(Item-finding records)

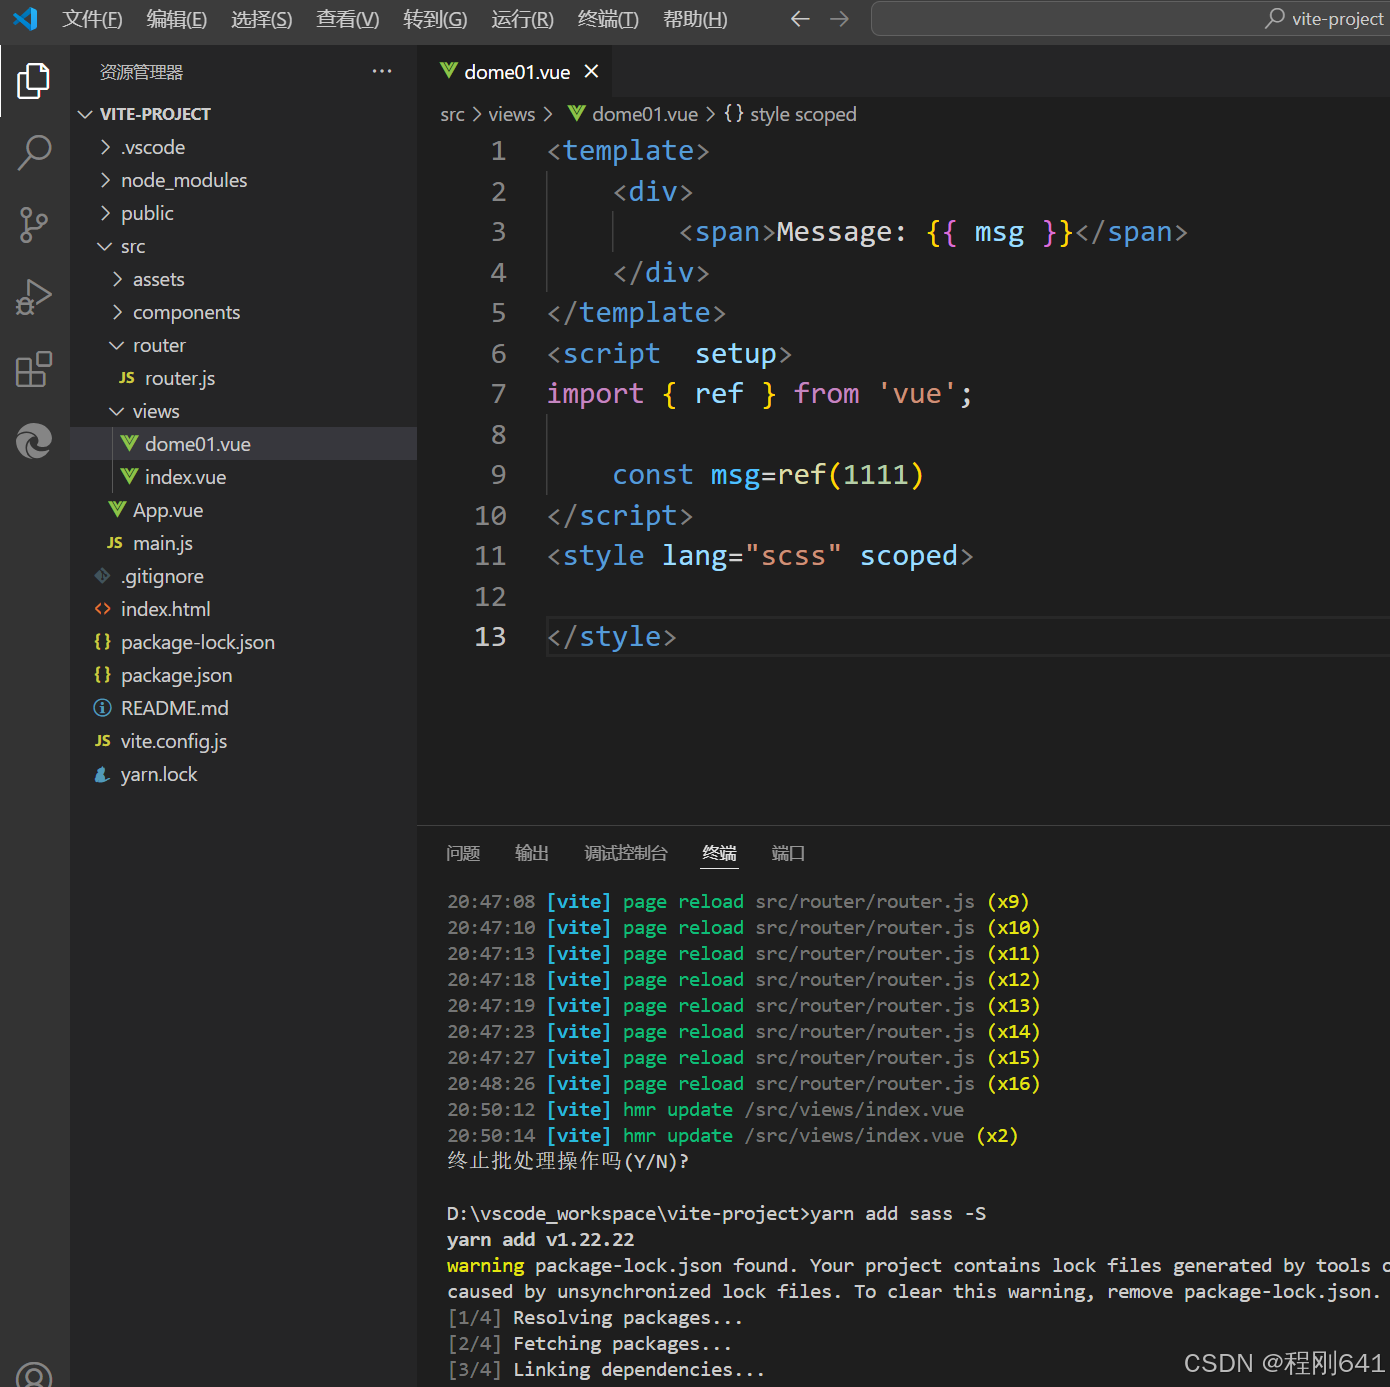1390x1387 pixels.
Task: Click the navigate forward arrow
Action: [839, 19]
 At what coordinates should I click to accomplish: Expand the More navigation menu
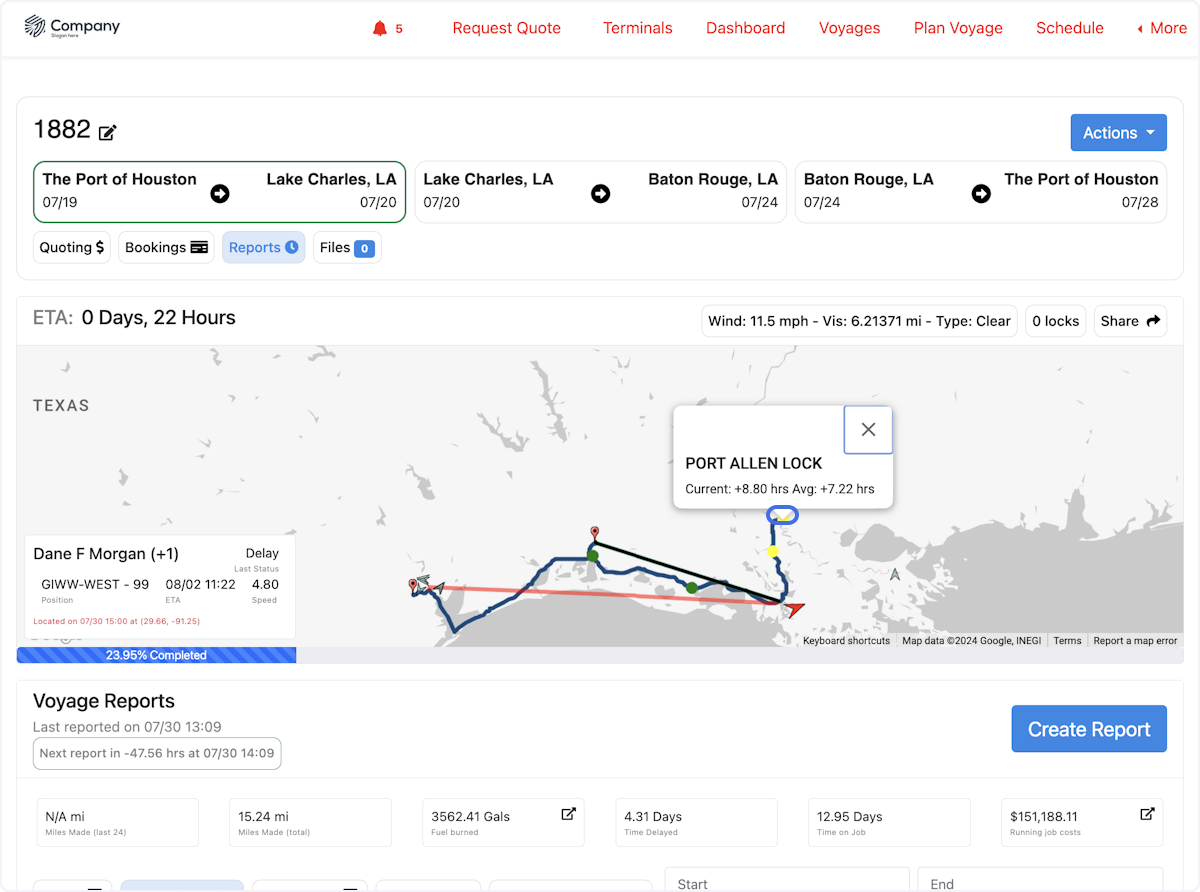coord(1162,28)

WRITTEN INSTRUCTION — Reproduce the items word for word, starting at the line that contains "At what coordinates" and ending at the last line of the items. Omit the pictures from your answer.

EXERCISE OUTPUT —
 At what coordinates should I click to accomplish: Expand the More navigation menu
coord(1162,28)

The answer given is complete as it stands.